AWS' most significant step yet to embrace hybrid cloud will come as a welcome move to many enterprise users, but it will potentially prompt some concerns for others -- particularly around lock-in.
AWS Outposts are compute and storage racks that consist of AWS hardware and software, designed to go into customer data centers for on-premises deployments. AWS will not only deliver racks of hardware loaded with its software services, but also install and maintain them for customers, AWS CEO Andy Jassy said in his opening keynote for re:Invent 2018. AWS Outposts will be available starting next year, but details on pricing and configuration options are somewhat sparse for now.
Outposts arrive after the likes of Microsoft's Azure Stack and Oracle Cloud at Customer, similar offerings that forklift their respective vendor's cloud software stack onto specialized hardware that lives on premises. Those options compete with traditional players in data center gear, such as Dell EMC and Hewlett Packard Enterprise. But, like Microsoft and Oracle, AWS can now claim to offer better integration between its public cloud and Outposts than any third-party vendor.

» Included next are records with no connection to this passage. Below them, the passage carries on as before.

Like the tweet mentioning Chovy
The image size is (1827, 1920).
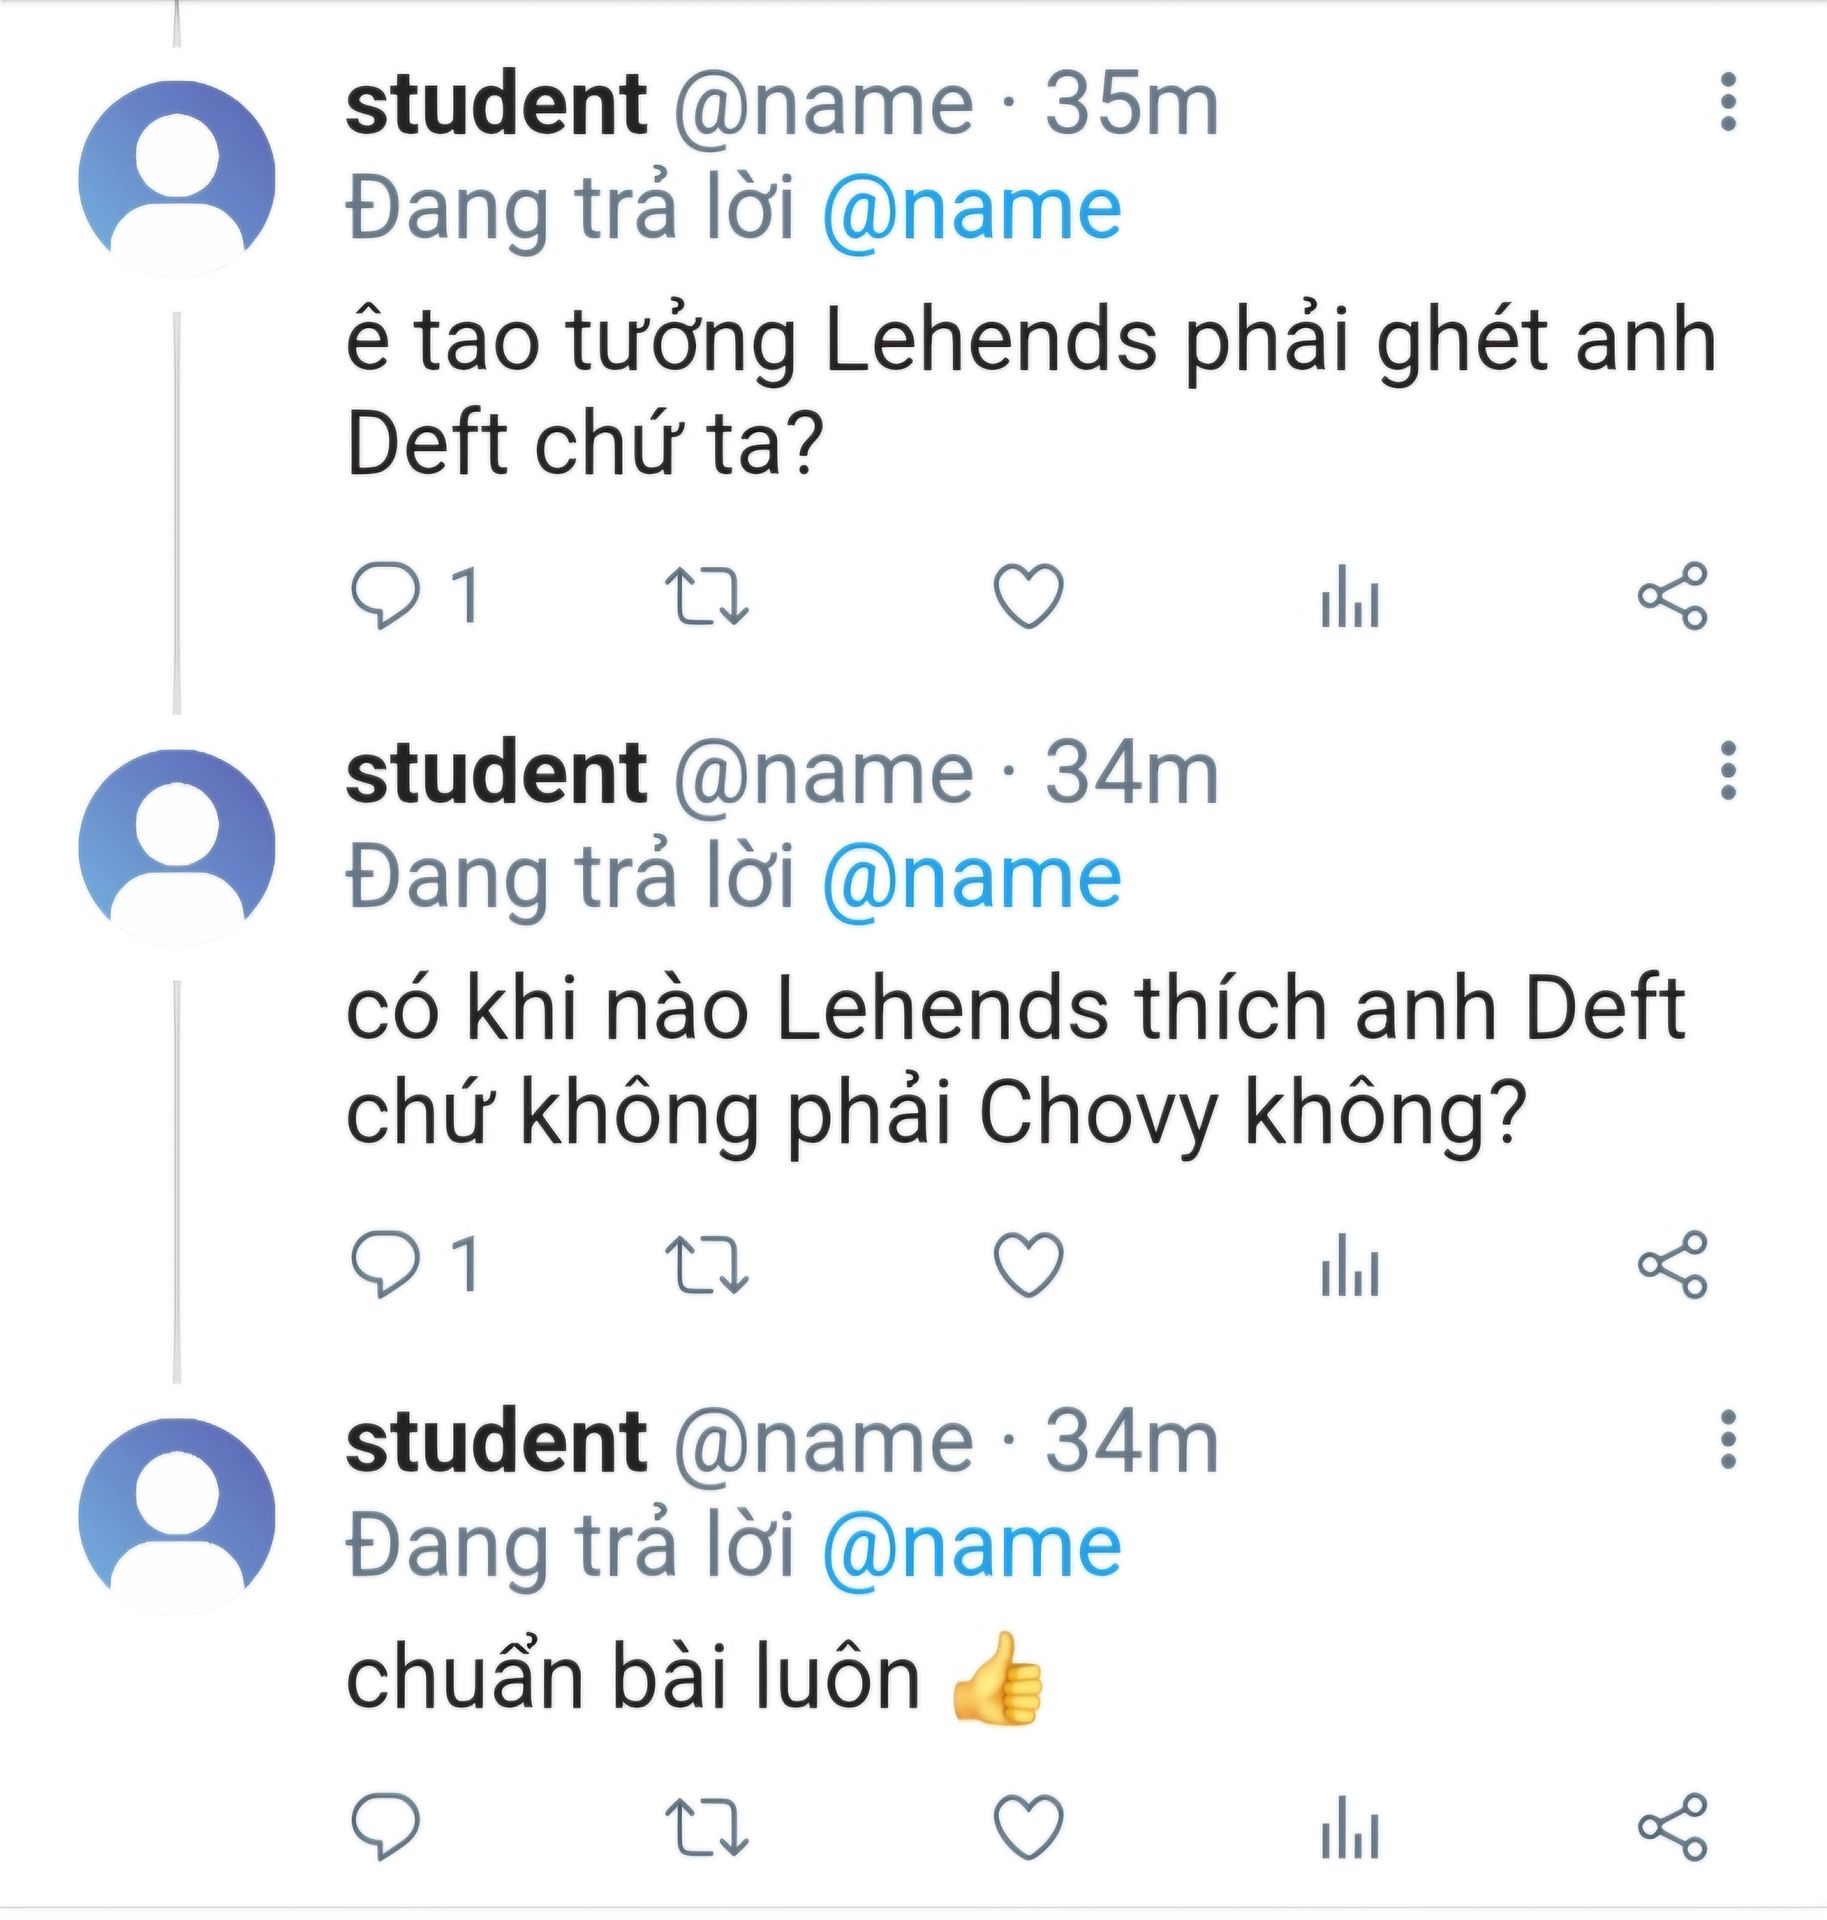[1028, 1266]
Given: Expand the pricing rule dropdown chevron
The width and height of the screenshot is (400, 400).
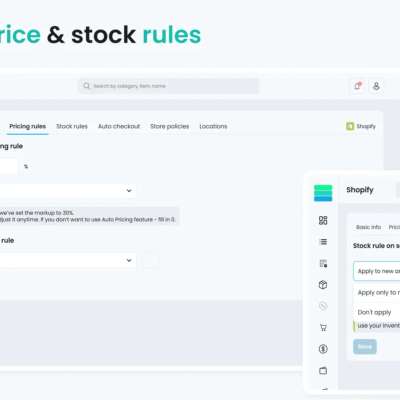Looking at the screenshot, I should point(129,191).
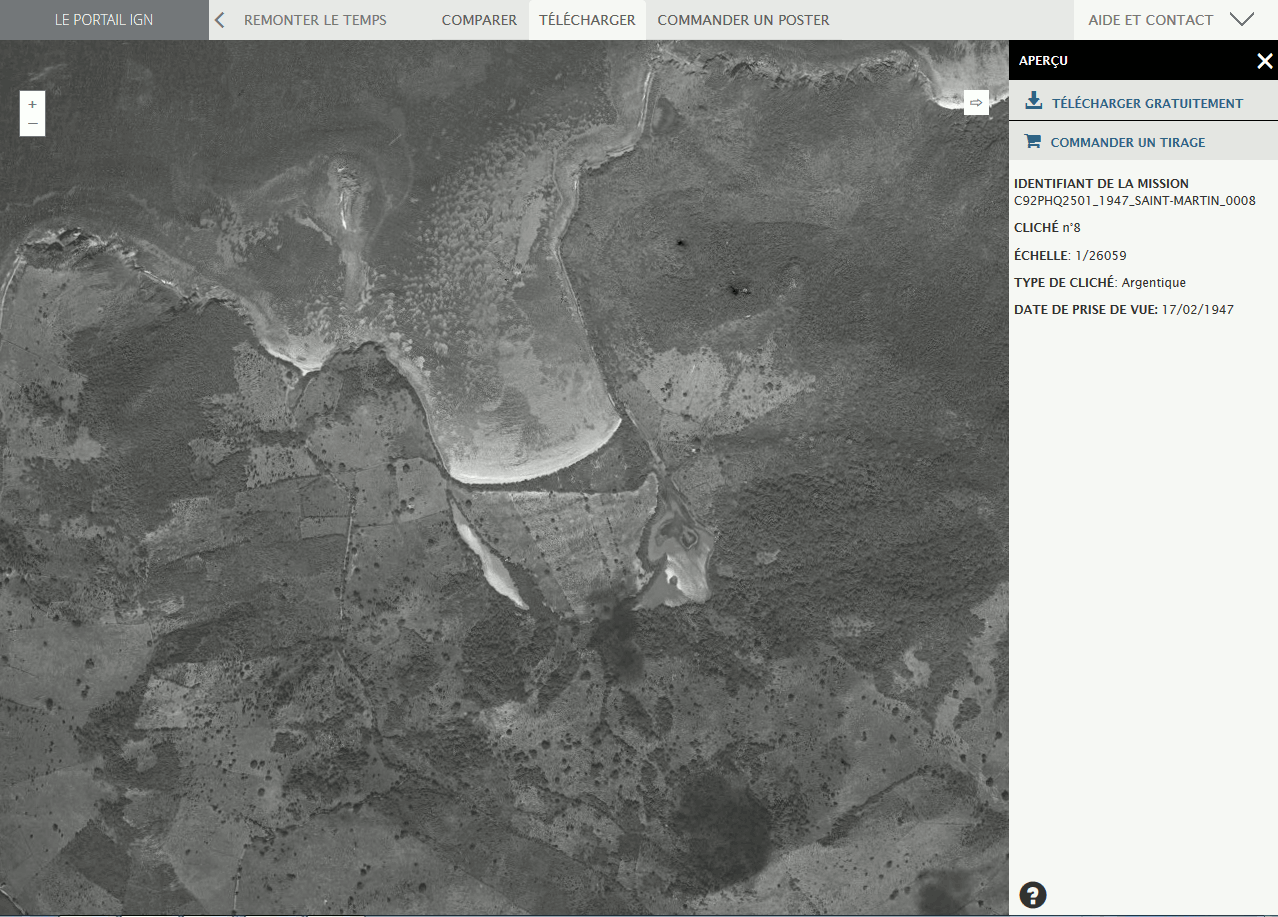
Task: Click the download icon beside Télécharger gratuitement
Action: click(x=1034, y=102)
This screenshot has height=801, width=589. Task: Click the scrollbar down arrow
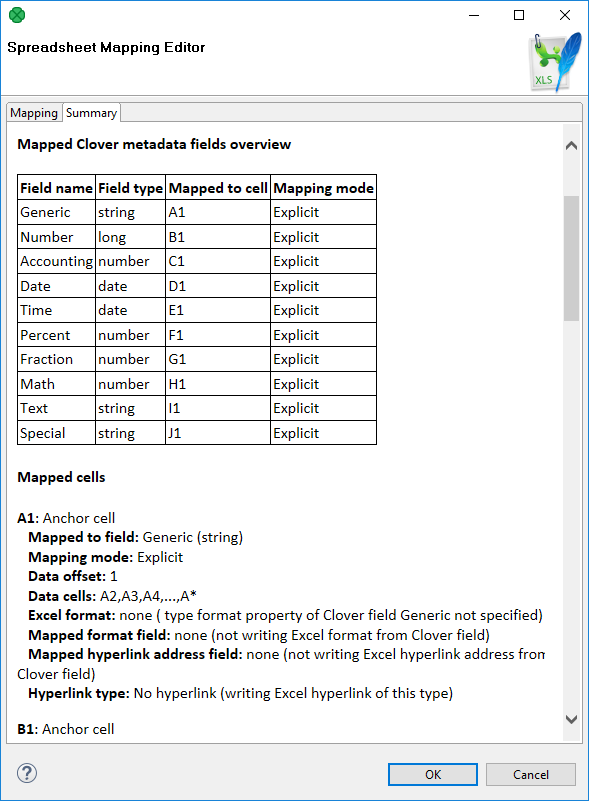click(x=571, y=719)
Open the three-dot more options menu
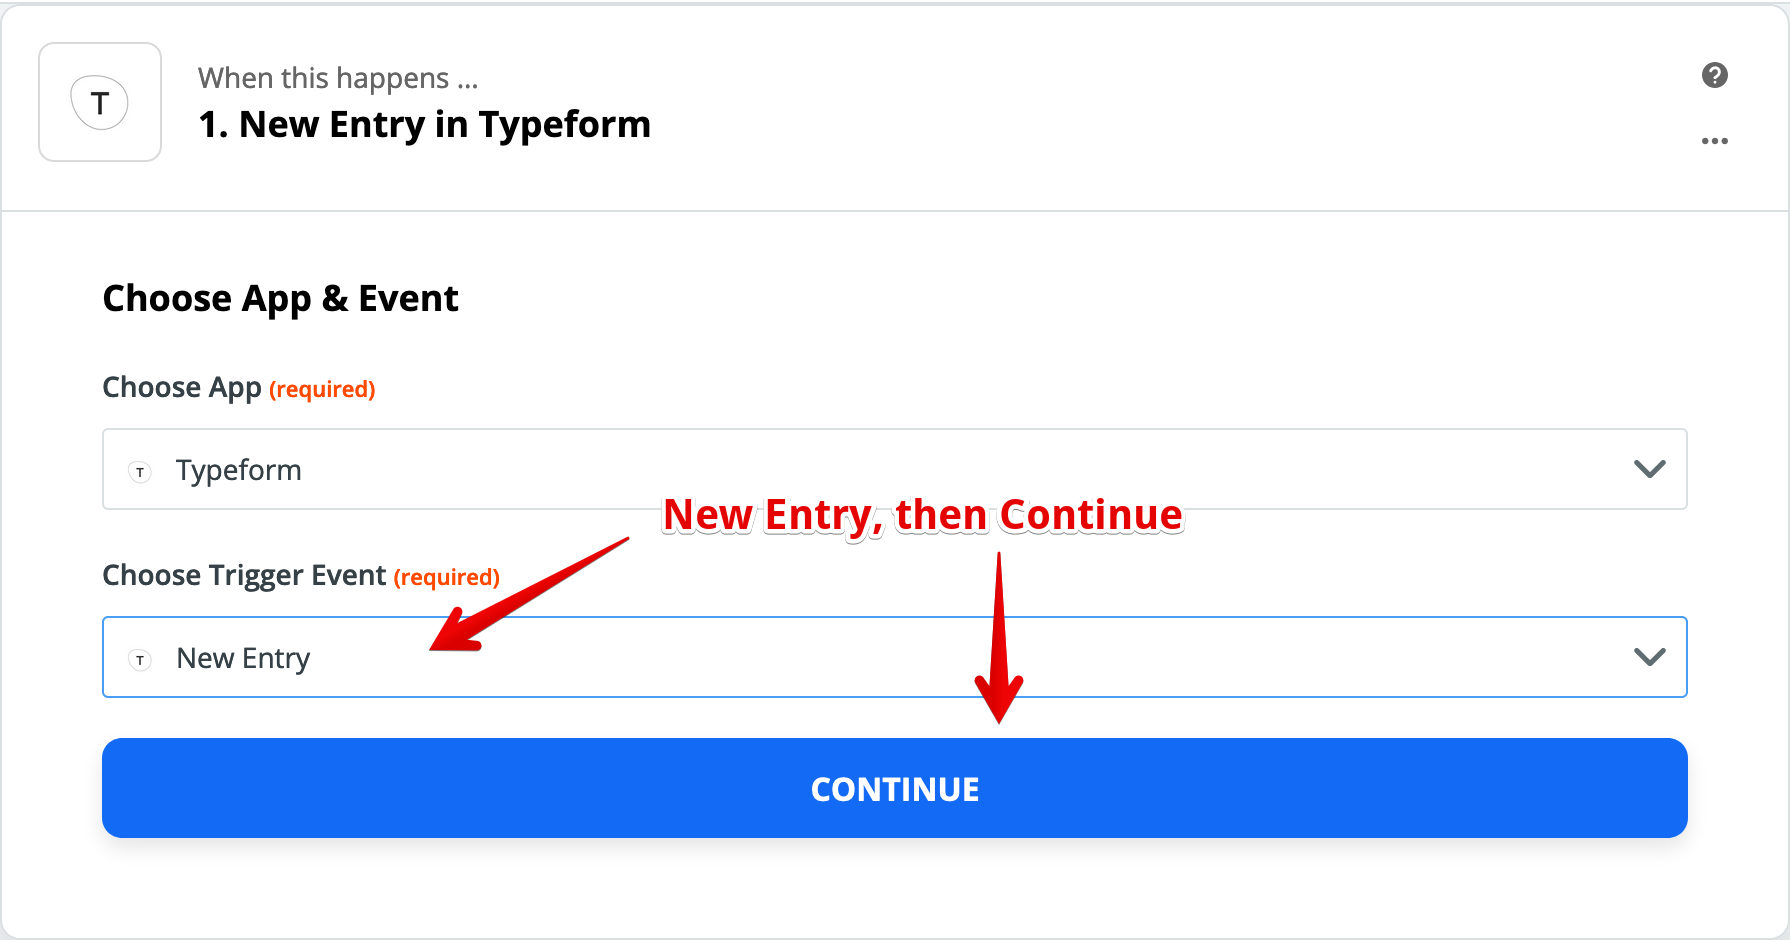The image size is (1790, 940). click(1714, 141)
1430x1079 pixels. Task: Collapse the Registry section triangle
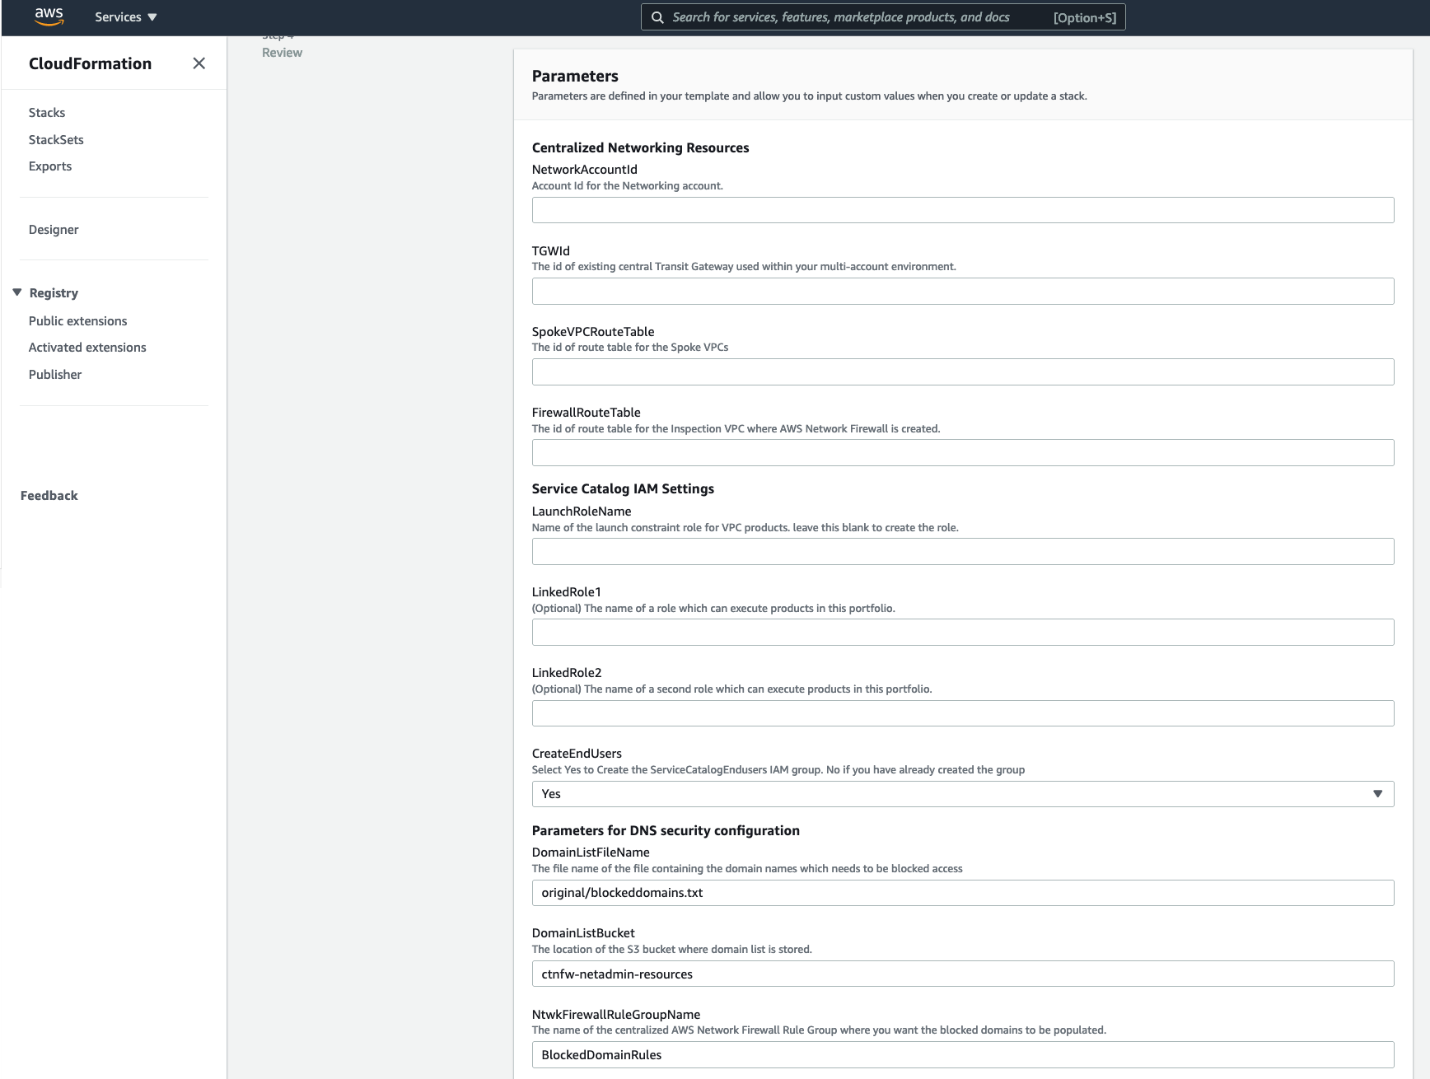click(x=15, y=292)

"Deep down, all CIOs know that identical cloud and on-premises stacks, managed by a vendor, are key to what they want: workload portability," said Holger Mueller, vice president and principal analyst with Constellation Research in Cupertino, Calif.
Customers also need on-premises installations due to concerns around data sovereignty and latency.
Despite the potential benefits of products such as Outposts, more cautious customers might worry about the lock-in risks that come with the use of a single vendor. Enterprises with heterogeneous data center environments will look to see how much of an investment AWS makes to ensure Outposts play well with others.
AWS has made overtures to hybrid cloud before, particularly through its deal with VMware to port the popular virtualization platform to AWS. To that end, VMware Cloud on AWS will be supported on Outposts, with customers able to use the same controls to run their VMware workloads. It's a natural move, given the reality of AWS customers' investment in VMware, as well as the value the partnership has brought to AWS.
Outposts will be available in single server, as well as quarter-, half- and full-rack forms. AWS will handle all the patching and software updates in concert with its public cloud. The systems will be available with a broad selection of storage, memory and compute options, and they can be easily upgraded, AWS said.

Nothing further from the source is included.